Yes - at 3 she may be able to express at least some of what it is that scares her about him.
I wouldn't force the issue tbh.
3 year olds feel strongly about things even if they can't verbalise it.
Try and talk to her but you will just have to sit this one out until she is ready.
Cote and jabuti - how depressing to think that way Maybe you have your reasons, but I think it's terrible to be so suspicious. Imagine how hurt the uncle would be if he knew what you were thinking!
mammabelleboo - it's probably just a case of waiting for this phase to pass. When she's a bit older she'll probably love her funny uncle. I'm sure he won't take it too personally in the mean time!
I wouldn't be overly worried about something untoward.
My 2 boys are terrified of my BIL but he does have quite a big beard and a very loud voice.
I'm not sure what to suggest we try to get the ds's around bil as we would normally as to not make an issue of it, we don't purpously keep them away from him iyswim.
madam, its not terrible really. if anything, its about being aware of things. i dont have any personal story, but im trained in child protection and vulnerable adult protection. when we dont know the full story, its better to be on the safe side. all you can do, anyway, is to observe and ask the child. so no harm to uncle and family.
MadamAnt - Why would the uncle be oh so hurt if he knew what I was thinking? I wasn't suggesting sexual abuse or anything. (Maybe "you have reasons" to think immediately of that kind of stuff?)
I was thinking more in the line of your garden variety nastiness when nobody is looking - maybe pushed her or raised his voice when nobody was around?
I am 1000% sure that her uncle never has, never would be nasty to her - never more sure of anything IN MY LIFE!!! So I know I can disregard any posts along those lines - but thank you for the thought, as I know you mean well.
My dd is a very sensitive child - when prompted why she dislikes her uncle she always says "Because Uncle Simon span me round" - knowing her as I do, believe me, this would be enough to make her frightened.
I do agree with all those who suggest to not make a big deal of things - he does try hard every time he sees her to make amends but talking to her, trying to cuddle her (PLEASE don't jump to the wrong conclusions) but to no avail - need to let her go to him and in her own time - this is what I'm going to suggest to him. Thanks for your posts.
Yes I agree it would be sensible to let DD recover in her own time. Uncle needs to show your DD that his behaviour is predictable and sensible..and that she has nothing to worry about. If she goes up to him he will speak calmly on her terms and not crowd her and expect things of her.

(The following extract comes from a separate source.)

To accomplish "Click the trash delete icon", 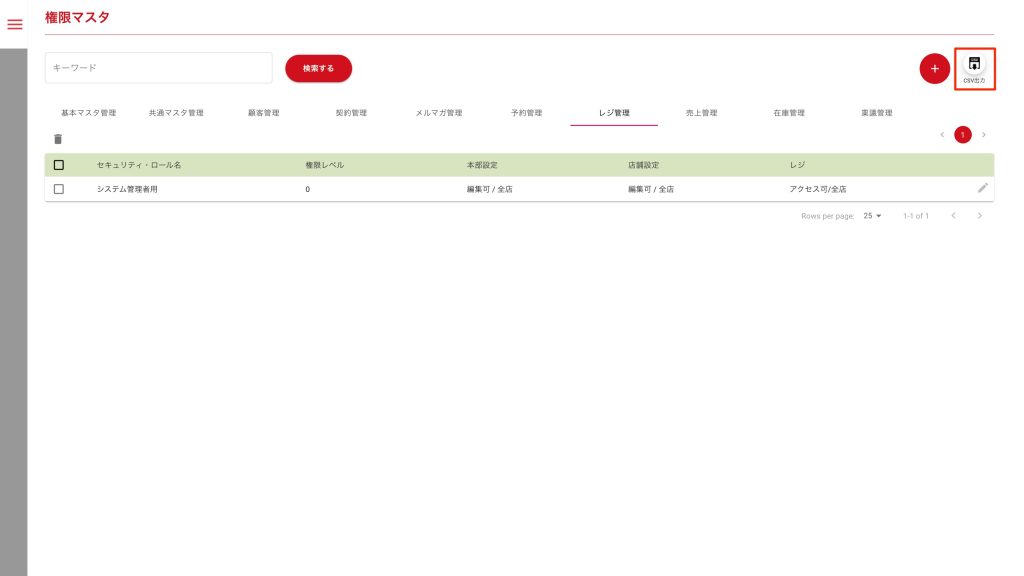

My brother was petrified of my dads best friend and would freak out for years - it was because they his dad and BF looked so alike and he hated to see them together. My mum got a photo in a frame of them together and put it in the front room, he gradualy got over it.
My neice was scared of my husband FOR AGES as he literally said 'BOO' in a loud voice to her when she was 2.
It took a while for her to like him but explaining that he was a daddy helped her put him in context, (ie he was Hambo's daddy, not just a scary man).
Poor old Uncle..he will end up being her favourite I hope!
erm Cote - where did I say anything about sexual abuse? Suspicions of "Garden variety" nastiness would be hurtful imo!
My DD was really wary of my brother at around this age but it was simply because he rode a loud motorbike that scared her and the fact he had a beard.
Its a common age to be wary/scared/funny about people for totally random reasons so personally I would expect her to warm to him in time.
My neice was went through a stage of being terrified of my husband for no apparant reason. She would go silent whenever he entered the room and hide behind her parents. He never did anything to her. She just seemed to decide over night that she no longer liked him. This went on for about 6 months and then she changed back again and they now have a brilliant relationship. Is it just a stage that your LO is going through?